Die strukturierte Zweitmeinung ist in der Urologie seit Jahren fest verankert: Initiiert von der Deutschen Hodentumor-Studiengruppe (GTCSG) etablierte die DGU bereits 2006 mit dem „Zweitmeinungsprojekt Hodentumor“ die erste Online-Plattform zur Einholung einer Expertenempfehlung bei Hodentumorerkrankungen. Im Jahr 2017 wurde die Plattform von der DGU und dem aQua-Institut (Institut für angewandte Qualitätsförderung und Forschung im Gesundheitswesen GmbH) neu aufgebaut und ist seitdem als "eKonsil" am Start. Die Techniker Krankenkasse (TK) unterstützte die Weiterentwicklung des digitalen Konsils und vergütete, ebenso wie die Hanseatische Ersatzkasse (HEK), die Zweitmeinung vor Therapiebeginn bei Hodentumoren für ihre Versicherten im Rahmen eines Selektivvertrages. Der nächste große Schritt folgte 2021: Das eKonsil Urologie wurde um die Entitäten Peniskarzinom und metastasiertes Nierenzellkarzinom erweitert. Auch diese Konsile wurden für Versicherte der TK und der HEK honoriert – sowohl für die anfragenden Fachärztinnen und -ärzte sowie Kliniken als auch für die konsilgebenden Spezialistinnen und Spezialisten. Für Patienten anderer Krankenkassen wird die Zweitmeinung bis dato zwar nicht vergütet, kann aber unentgeltlich eingeholt werden.

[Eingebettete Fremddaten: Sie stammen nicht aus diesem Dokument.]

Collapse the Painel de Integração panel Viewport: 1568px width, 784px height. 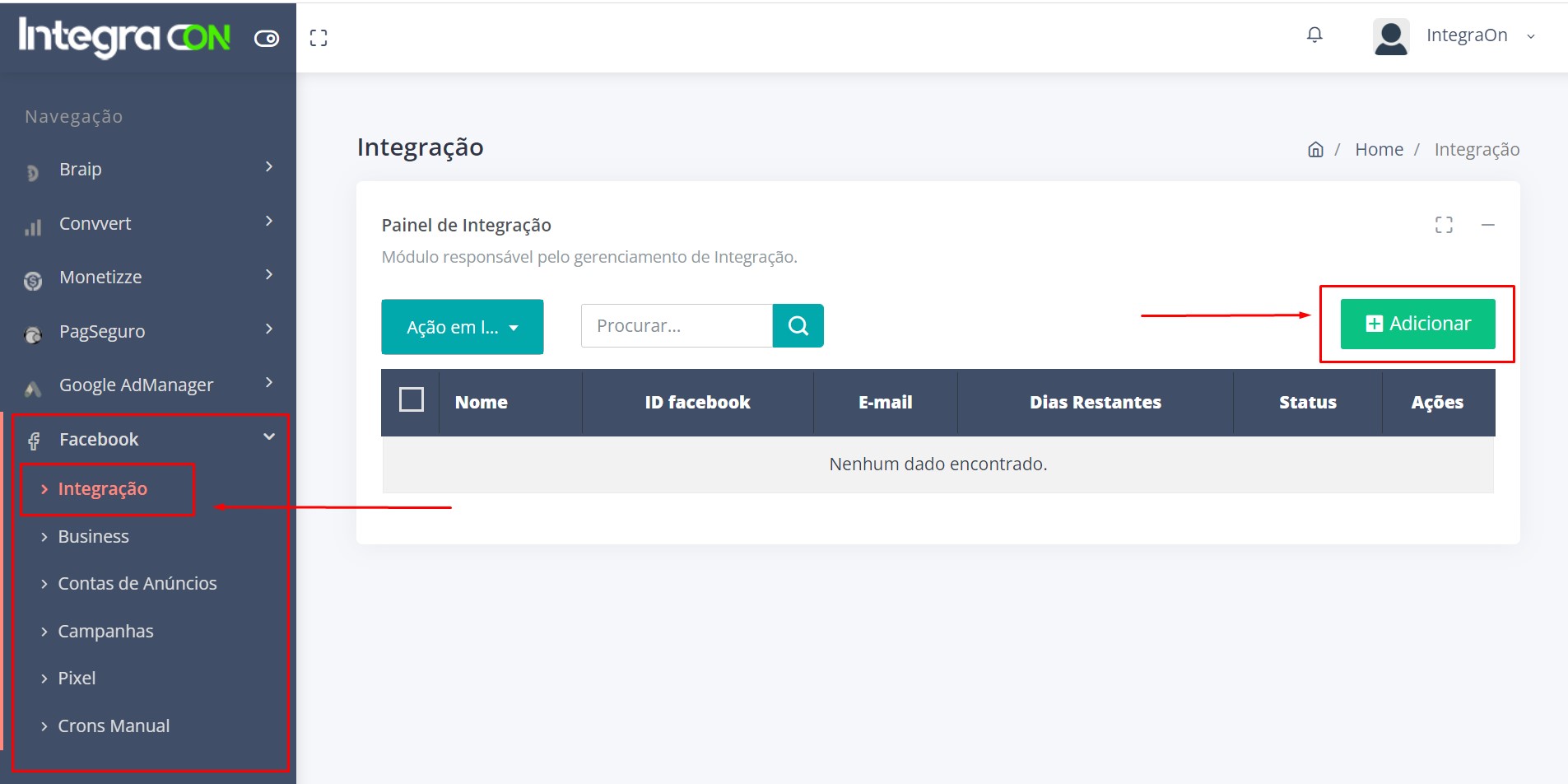1487,225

„Dass urologische Telekonsile künftig für Versicherte aller gesetzlichen Krankenkassen innerhalb der Regelversorgung durchgeführt und abgerechnet werden können, setzt neue finanzielle Anreize für das Einholen einer Expertenmeinung auf dem aktuellsten Leitlinienstand und wird Überlebenschancen und Lebensqualität der Betroffenen verbessern. Gerade bei der Behandlung von eher selten auftretenden Tumoren wie dem Hodentumor und dem Peniskarzinom ist es herausfordernd, bundesweit die neuesten Therapieoptionen vorzuhalten. Das gilt auch bei häufigeren Krebserkrankungen wie dem metastasierten Nierenzellkarzinom, für das fortwährend neue Therapieoptionen entwickelt werden“, erklärt die Mitinitiatorin des eKonsils, Prof. Dr. med. Susanne Krege.

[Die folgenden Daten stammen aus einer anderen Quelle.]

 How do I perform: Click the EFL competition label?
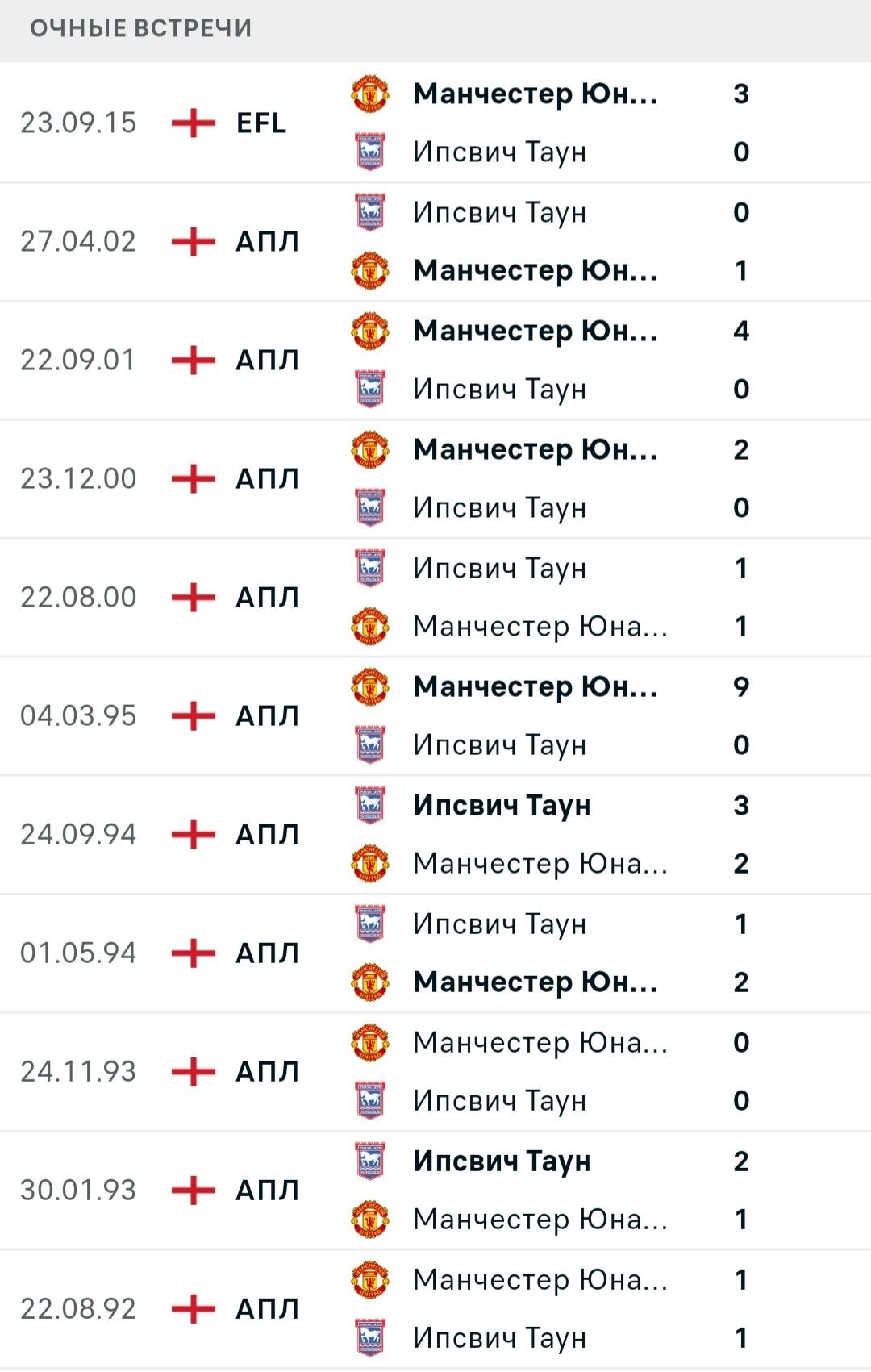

Den Übertritt von Telekonsilien in die Regelversorgung hat der Gesetzgeber Ende 2020 mit dem Inkrafttreten der Telekonsilien-Vereinbarung ermöglicht, welche die Abrechnung von eKonsilen über den EBM erlaubt. Voraussetzung ist u.a. die Anbindung an die Telematikinfrastruktur (TI), mit der die Konsile ausschließlich über sichere elektronische Informations- und Kommunikationstechnologien eingeholt werden. Nach wenigen erforderlichen Ergänzungen bei der Datenerfassung steht die TI-Anbindung des eKonsils Urologie nun bevor und erfolgt voraussichtlich noch im 1. Quartal 2023.
Ab Januar 2023 listet das eKonsil Urologie (https://urologie.ekonsil.org) zudem für jede Tumorentität aktuelle Studien, die den Nutzern als Therapieoption angezeigt werden. Die als Therapieoption angegeben Studien werden mit der aktuellen Liste der Arbeitsgemeinschaft Urologische Onkologie (AUO) verlinkt (https://auo-online.de/studien), sodass auch neu hinzukommende oder auslaufende Studien sofort erfasst werden.
„So aufgestellt, wird die Expertenmeinung bei der Behandlung von Patienten mit Hodentumoren, Peniskarzinomen und metastasiertem Nierenzellkarzinom eine noch breitere Wirkung entfalten“, resümiert DGU-Generalsekretär Prof. Michel. Schon jetzt profitieren Betroffene in großem Umfang: Im eKonsil Hodentumor werden unter der medizinischen Leitung von Prof. Dr. Mark Schrader ca. 770 Fälle pro Jahr vorgestellt. 40 Experten beraten 823 Kollegen über das eKonsil, was ca. 13% der deutschen Urologinnen und Urologen entspricht. Auch die im April 2021 neu aufgenommenen Entitäten Peniskarzinom und metastasiertes Nierenzellkarzinom wurden gut von den Konsilnehmern angenommen. Im eKonsil Peniskarzinom, medizinische Leitung Prof. Dr. Chris Protzel, wurden bis Dezember 2022 beachtliche 74 Fälle beraten; im eKonsil metastasiertes Nierenzellkarzinom, medizinische Leitung Prof. Dr. Michael Siebels, waren es 28 Fälle.